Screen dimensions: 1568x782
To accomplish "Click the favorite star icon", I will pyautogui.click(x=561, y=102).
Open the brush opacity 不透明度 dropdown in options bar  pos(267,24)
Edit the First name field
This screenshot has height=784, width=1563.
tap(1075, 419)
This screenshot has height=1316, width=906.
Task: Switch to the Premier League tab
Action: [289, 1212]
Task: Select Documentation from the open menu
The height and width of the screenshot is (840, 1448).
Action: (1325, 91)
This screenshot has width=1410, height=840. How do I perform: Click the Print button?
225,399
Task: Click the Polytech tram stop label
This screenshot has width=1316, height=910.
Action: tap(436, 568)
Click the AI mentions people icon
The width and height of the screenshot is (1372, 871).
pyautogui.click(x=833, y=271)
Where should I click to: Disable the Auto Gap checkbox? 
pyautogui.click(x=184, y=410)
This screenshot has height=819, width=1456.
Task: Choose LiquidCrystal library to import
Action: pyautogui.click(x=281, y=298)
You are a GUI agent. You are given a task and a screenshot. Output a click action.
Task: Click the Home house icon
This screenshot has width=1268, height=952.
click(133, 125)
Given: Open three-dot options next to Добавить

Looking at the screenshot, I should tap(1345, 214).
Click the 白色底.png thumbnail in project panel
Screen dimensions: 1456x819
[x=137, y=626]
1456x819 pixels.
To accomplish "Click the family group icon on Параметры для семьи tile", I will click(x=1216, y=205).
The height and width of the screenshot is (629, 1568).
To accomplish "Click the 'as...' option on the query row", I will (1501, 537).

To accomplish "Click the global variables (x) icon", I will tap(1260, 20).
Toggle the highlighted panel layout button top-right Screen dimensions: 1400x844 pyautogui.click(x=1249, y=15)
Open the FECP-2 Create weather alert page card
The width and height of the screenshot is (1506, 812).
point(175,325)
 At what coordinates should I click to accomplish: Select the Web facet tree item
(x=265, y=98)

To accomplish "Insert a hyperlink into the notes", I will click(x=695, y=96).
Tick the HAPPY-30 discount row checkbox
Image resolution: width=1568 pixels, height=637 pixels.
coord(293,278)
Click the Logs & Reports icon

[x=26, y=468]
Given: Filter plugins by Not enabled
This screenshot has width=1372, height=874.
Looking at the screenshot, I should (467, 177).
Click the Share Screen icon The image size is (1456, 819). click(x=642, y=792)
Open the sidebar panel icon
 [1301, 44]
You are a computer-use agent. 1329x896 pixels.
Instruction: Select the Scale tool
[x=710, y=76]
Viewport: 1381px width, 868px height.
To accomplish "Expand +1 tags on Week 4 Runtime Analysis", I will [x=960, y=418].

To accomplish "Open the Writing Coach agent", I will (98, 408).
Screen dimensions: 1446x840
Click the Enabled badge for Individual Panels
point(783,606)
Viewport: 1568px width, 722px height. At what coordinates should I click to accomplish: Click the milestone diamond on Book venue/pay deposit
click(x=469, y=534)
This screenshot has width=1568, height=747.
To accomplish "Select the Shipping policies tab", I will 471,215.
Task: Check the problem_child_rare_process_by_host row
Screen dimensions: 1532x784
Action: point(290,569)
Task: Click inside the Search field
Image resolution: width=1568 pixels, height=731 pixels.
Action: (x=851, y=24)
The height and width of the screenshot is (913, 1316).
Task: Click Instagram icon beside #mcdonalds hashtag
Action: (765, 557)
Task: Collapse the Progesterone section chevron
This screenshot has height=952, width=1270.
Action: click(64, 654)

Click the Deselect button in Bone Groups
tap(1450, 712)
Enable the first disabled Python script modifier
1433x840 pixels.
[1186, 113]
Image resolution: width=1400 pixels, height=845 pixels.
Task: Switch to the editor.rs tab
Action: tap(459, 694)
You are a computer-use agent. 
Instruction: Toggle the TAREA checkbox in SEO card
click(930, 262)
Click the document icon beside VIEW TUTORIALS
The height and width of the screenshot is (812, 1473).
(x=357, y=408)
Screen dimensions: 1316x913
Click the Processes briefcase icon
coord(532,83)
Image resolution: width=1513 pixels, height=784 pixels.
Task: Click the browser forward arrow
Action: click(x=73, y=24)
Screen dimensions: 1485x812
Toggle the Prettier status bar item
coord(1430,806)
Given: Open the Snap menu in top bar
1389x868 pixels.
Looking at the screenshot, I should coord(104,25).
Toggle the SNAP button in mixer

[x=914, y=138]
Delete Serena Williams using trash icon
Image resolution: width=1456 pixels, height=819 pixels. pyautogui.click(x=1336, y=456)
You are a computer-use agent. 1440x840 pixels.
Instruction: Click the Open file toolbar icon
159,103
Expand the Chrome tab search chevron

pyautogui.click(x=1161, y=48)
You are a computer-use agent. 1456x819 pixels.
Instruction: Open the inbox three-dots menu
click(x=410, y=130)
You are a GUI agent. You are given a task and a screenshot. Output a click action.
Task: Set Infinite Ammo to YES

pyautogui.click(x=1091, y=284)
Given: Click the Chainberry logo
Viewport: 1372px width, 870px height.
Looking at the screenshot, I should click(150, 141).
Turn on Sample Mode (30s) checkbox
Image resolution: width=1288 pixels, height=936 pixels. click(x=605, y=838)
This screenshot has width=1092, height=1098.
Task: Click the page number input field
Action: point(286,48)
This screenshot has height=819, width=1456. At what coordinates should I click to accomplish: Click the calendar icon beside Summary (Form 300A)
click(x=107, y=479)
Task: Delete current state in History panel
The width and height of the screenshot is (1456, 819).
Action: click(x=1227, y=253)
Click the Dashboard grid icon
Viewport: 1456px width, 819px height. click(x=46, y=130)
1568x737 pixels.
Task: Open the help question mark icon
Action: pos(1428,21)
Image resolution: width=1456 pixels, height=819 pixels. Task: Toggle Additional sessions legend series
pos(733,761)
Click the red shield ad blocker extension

○ ○ ○ ○

*Requirement*: Exactly as shown above, write out all the records.

*Result of this exercise*:
Screen dimensions: 1568x782
To accomplish "Click the favorite star icon", I will pyautogui.click(x=561, y=102).
Open the brush opacity 不透明度 dropdown in options bar  pos(267,24)
Edit the First name field
This screenshot has height=784, width=1563.
tap(1075, 419)
This screenshot has height=1316, width=906.
Task: Switch to the Premier League tab
Action: [289, 1212]
Task: Select Documentation from the open menu
The height and width of the screenshot is (840, 1448).
Action: (1325, 91)
This screenshot has width=1410, height=840. How do I perform: Click the Print button?
225,399
Task: Click the Polytech tram stop label
This screenshot has width=1316, height=910.
Action: tap(436, 568)
Click the AI mentions people icon
The width and height of the screenshot is (1372, 871).
pyautogui.click(x=833, y=271)
Where should I click to: Disable the Auto Gap checkbox? 
pyautogui.click(x=184, y=410)
This screenshot has height=819, width=1456.
Task: Choose LiquidCrystal library to import
Action: pyautogui.click(x=281, y=298)
You are a GUI agent. You are given a task and a screenshot. Output a click action.
Task: Click the Home house icon
This screenshot has width=1268, height=952.
click(133, 125)
Given: Open three-dot options next to Добавить

Looking at the screenshot, I should tap(1345, 214).
Click the 白色底.png thumbnail in project panel
Screen dimensions: 1456x819
[x=137, y=626]
1456x819 pixels.
To accomplish "Click the family group icon on Параметры для семьи tile", I will click(x=1216, y=205).
The height and width of the screenshot is (629, 1568).
To accomplish "Click the 'as...' option on the query row", I will (1501, 537).

To accomplish "Click the global variables (x) icon", I will tap(1260, 20).
Toggle the highlighted panel layout button top-right Screen dimensions: 1400x844 pyautogui.click(x=1249, y=15)
Open the FECP-2 Create weather alert page card
The width and height of the screenshot is (1506, 812).
point(175,325)
 At what coordinates should I click to accomplish: Select the Web facet tree item
(x=265, y=98)

To accomplish "Insert a hyperlink into the notes", I will click(x=695, y=96).
Tick the HAPPY-30 discount row checkbox
Image resolution: width=1568 pixels, height=637 pixels.
coord(293,278)
Click the Logs & Reports icon

[x=26, y=468]
Given: Filter plugins by Not enabled
This screenshot has width=1372, height=874.
Looking at the screenshot, I should (467, 177).
Click the Share Screen icon The image size is (1456, 819). click(x=642, y=792)
Open the sidebar panel icon
 [1301, 44]
You are a computer-use agent. 1329x896 pixels.
Instruction: Select the Scale tool
[x=710, y=76]
Viewport: 1381px width, 868px height.
To accomplish "Expand +1 tags on Week 4 Runtime Analysis", I will [x=960, y=418].

To accomplish "Open the Writing Coach agent", I will (98, 408).
Screen dimensions: 1446x840
Click the Enabled badge for Individual Panels
point(783,606)
Viewport: 1568px width, 722px height. At what coordinates should I click to accomplish: Click the milestone diamond on Book venue/pay deposit
click(x=469, y=534)
This screenshot has width=1568, height=747.
To accomplish "Select the Shipping policies tab", I will 471,215.
Task: Check the problem_child_rare_process_by_host row
Screen dimensions: 1532x784
Action: point(290,569)
Task: Click inside the Search field
Image resolution: width=1568 pixels, height=731 pixels.
Action: (x=851, y=24)
The height and width of the screenshot is (913, 1316).
Task: Click Instagram icon beside #mcdonalds hashtag
Action: (765, 557)
Task: Collapse the Progesterone section chevron
This screenshot has height=952, width=1270.
Action: click(64, 654)

Click the Deselect button in Bone Groups
tap(1450, 712)
Enable the first disabled Python script modifier
1433x840 pixels.
[1186, 113]
Image resolution: width=1400 pixels, height=845 pixels.
Task: Switch to the editor.rs tab
Action: tap(459, 694)
You are a computer-use agent. 
Instruction: Toggle the TAREA checkbox in SEO card
click(930, 262)
Click the document icon beside VIEW TUTORIALS
The height and width of the screenshot is (812, 1473).
(x=357, y=408)
Screen dimensions: 1316x913
Click the Processes briefcase icon
coord(532,83)
Image resolution: width=1513 pixels, height=784 pixels.
Task: Click the browser forward arrow
Action: click(x=73, y=24)
Screen dimensions: 1485x812
Toggle the Prettier status bar item
coord(1430,806)
Given: Open the Snap menu in top bar
1389x868 pixels.
Looking at the screenshot, I should coord(104,25).
Toggle the SNAP button in mixer

[x=914, y=138]
Delete Serena Williams using trash icon
Image resolution: width=1456 pixels, height=819 pixels. pyautogui.click(x=1336, y=456)
You are a computer-use agent. 1440x840 pixels.
Instruction: Click the Open file toolbar icon
159,103
Expand the Chrome tab search chevron

pyautogui.click(x=1161, y=48)
You are a computer-use agent. 1456x819 pixels.
Instruction: Open the inbox three-dots menu
click(x=410, y=130)
You are a GUI agent. You are given a task and a screenshot. Output a click action.
Task: Set Infinite Ammo to YES

pyautogui.click(x=1091, y=284)
Given: Click the Chainberry logo
Viewport: 1372px width, 870px height.
Looking at the screenshot, I should click(150, 141).
Turn on Sample Mode (30s) checkbox
Image resolution: width=1288 pixels, height=936 pixels. click(x=605, y=838)
This screenshot has width=1092, height=1098.
Task: Click the page number input field
Action: point(286,48)
This screenshot has height=819, width=1456. At what coordinates should I click to accomplish: Click the calendar icon beside Summary (Form 300A)
click(x=107, y=479)
Task: Delete current state in History panel
The width and height of the screenshot is (1456, 819).
Action: click(x=1227, y=253)
Click the Dashboard grid icon
Viewport: 1456px width, 819px height. click(x=46, y=130)
1568x737 pixels.
Task: Open the help question mark icon
Action: pos(1428,21)
Image resolution: width=1456 pixels, height=819 pixels. Task: Toggle Additional sessions legend series
pos(733,761)
Click the red shield ad blocker extension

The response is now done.